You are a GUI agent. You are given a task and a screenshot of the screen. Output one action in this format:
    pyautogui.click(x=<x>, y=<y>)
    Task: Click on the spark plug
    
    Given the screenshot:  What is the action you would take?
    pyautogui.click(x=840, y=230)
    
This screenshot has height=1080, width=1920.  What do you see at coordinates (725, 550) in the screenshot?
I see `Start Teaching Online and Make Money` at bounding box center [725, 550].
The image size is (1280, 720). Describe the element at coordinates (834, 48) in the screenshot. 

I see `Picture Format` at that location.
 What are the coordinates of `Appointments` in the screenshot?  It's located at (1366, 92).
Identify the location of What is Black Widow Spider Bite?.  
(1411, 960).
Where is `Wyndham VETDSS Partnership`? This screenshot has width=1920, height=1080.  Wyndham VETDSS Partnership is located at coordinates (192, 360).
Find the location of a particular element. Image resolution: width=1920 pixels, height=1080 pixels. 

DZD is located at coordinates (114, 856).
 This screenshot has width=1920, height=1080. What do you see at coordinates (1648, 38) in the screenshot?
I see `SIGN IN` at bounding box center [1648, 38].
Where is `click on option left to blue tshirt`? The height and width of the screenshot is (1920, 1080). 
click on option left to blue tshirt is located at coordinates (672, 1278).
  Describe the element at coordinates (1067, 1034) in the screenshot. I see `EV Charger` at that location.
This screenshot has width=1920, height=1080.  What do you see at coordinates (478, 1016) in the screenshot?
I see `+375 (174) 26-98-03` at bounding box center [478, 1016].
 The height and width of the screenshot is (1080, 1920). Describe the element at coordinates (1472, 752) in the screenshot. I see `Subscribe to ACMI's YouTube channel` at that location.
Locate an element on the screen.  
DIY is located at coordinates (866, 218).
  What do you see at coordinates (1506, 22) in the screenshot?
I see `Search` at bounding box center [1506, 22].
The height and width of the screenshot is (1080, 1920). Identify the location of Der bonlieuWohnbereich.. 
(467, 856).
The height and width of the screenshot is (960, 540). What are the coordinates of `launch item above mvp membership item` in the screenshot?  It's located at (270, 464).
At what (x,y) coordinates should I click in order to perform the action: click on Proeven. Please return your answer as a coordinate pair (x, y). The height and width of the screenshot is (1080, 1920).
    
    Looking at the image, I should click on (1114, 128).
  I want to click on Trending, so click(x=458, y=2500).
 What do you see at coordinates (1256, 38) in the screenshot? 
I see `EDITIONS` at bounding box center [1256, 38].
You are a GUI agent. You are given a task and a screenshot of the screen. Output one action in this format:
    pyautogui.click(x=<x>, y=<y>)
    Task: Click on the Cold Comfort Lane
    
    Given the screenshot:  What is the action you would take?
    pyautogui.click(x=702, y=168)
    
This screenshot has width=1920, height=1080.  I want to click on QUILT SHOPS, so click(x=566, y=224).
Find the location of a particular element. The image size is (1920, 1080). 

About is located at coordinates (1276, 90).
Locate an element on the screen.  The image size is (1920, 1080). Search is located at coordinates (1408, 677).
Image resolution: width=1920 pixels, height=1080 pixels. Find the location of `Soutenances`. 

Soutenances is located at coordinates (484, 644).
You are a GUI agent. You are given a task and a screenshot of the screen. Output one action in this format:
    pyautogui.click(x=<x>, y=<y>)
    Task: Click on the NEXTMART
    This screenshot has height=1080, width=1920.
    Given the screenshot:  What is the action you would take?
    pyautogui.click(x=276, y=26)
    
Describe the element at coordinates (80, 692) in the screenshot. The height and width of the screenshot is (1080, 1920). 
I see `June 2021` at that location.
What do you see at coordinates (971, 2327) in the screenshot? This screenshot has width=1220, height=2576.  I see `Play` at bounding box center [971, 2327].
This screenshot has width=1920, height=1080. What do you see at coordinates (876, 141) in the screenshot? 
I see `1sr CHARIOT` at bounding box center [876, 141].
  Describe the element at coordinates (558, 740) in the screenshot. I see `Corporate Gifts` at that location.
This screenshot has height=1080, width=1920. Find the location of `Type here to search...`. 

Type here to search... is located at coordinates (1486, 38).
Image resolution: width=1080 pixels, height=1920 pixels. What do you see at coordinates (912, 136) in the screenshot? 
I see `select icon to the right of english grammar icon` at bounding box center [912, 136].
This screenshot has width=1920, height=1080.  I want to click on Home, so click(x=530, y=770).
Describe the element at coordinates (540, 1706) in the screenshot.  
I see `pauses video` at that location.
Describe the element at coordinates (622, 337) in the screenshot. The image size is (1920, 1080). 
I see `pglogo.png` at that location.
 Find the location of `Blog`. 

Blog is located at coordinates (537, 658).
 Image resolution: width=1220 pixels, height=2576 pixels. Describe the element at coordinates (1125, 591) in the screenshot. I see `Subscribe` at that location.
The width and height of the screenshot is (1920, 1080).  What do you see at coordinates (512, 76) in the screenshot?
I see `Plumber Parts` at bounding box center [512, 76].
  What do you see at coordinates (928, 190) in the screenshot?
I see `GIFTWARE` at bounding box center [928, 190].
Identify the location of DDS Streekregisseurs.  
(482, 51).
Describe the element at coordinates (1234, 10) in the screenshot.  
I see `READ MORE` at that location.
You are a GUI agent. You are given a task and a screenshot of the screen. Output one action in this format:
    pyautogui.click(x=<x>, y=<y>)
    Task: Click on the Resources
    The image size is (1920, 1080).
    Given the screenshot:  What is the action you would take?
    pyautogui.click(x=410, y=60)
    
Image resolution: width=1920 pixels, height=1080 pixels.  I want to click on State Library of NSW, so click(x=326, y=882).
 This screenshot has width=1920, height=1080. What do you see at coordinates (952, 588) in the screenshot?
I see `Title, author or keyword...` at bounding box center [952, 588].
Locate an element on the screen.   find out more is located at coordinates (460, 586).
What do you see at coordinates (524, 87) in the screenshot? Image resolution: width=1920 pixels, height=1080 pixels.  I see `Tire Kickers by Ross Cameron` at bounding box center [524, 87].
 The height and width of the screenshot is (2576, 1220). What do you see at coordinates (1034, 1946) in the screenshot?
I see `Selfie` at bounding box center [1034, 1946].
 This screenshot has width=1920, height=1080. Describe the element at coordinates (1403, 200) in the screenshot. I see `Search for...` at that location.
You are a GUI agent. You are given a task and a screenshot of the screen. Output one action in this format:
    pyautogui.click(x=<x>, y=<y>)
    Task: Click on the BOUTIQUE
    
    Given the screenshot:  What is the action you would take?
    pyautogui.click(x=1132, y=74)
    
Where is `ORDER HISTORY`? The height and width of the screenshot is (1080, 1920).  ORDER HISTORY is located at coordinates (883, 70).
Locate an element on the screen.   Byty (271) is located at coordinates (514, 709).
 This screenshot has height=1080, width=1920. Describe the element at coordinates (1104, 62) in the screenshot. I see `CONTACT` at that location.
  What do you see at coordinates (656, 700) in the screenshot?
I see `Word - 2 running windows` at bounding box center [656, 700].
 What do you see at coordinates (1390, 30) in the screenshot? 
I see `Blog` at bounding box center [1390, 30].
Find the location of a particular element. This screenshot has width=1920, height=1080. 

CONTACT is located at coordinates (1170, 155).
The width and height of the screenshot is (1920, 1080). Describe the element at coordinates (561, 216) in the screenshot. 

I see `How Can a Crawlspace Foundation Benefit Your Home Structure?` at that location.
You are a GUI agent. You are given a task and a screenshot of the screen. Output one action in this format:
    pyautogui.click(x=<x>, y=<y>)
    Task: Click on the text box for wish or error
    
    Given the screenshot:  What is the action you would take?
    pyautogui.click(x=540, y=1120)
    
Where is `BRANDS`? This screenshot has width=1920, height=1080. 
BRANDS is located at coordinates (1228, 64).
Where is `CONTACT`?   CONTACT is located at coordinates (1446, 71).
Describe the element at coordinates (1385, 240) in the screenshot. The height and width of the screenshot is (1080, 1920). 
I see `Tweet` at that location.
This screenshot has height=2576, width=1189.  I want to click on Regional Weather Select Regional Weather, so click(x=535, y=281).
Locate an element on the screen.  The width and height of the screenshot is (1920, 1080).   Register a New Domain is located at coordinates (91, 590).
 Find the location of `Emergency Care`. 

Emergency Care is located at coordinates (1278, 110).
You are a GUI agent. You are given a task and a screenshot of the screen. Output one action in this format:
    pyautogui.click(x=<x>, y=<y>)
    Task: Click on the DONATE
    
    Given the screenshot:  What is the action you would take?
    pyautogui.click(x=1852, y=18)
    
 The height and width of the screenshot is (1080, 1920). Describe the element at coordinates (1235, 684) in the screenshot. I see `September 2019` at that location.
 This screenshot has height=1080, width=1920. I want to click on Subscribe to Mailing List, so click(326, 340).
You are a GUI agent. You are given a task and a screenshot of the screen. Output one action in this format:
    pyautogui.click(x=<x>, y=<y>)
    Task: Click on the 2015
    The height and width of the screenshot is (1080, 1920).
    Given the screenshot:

= AIM =
Reproduce the data above verbatim, from the line containing "The width and height of the screenshot is (1920, 1080). Describe" through the line containing "This screenshot has height=2576, width=1189.", including both of those lines.

= EXERCISE RESULT =
The width and height of the screenshot is (1920, 1080). Describe the element at coordinates (561, 216) in the screenshot. 

I see `How Can a Crawlspace Foundation Benefit Your Home Structure?` at that location.
You are a GUI agent. You are given a task and a screenshot of the screen. Output one action in this format:
    pyautogui.click(x=<x>, y=<y>)
    Task: Click on the text box for wish or error
    
    Given the screenshot:  What is the action you would take?
    pyautogui.click(x=540, y=1120)
    
Where is `BRANDS`? This screenshot has width=1920, height=1080. 
BRANDS is located at coordinates (1228, 64).
Where is `CONTACT`?   CONTACT is located at coordinates (1446, 71).
Describe the element at coordinates (1385, 240) in the screenshot. The height and width of the screenshot is (1080, 1920). 
I see `Tweet` at that location.
This screenshot has height=2576, width=1189.  I want to click on Regional Weather Select Regional Weather, so click(x=535, y=281).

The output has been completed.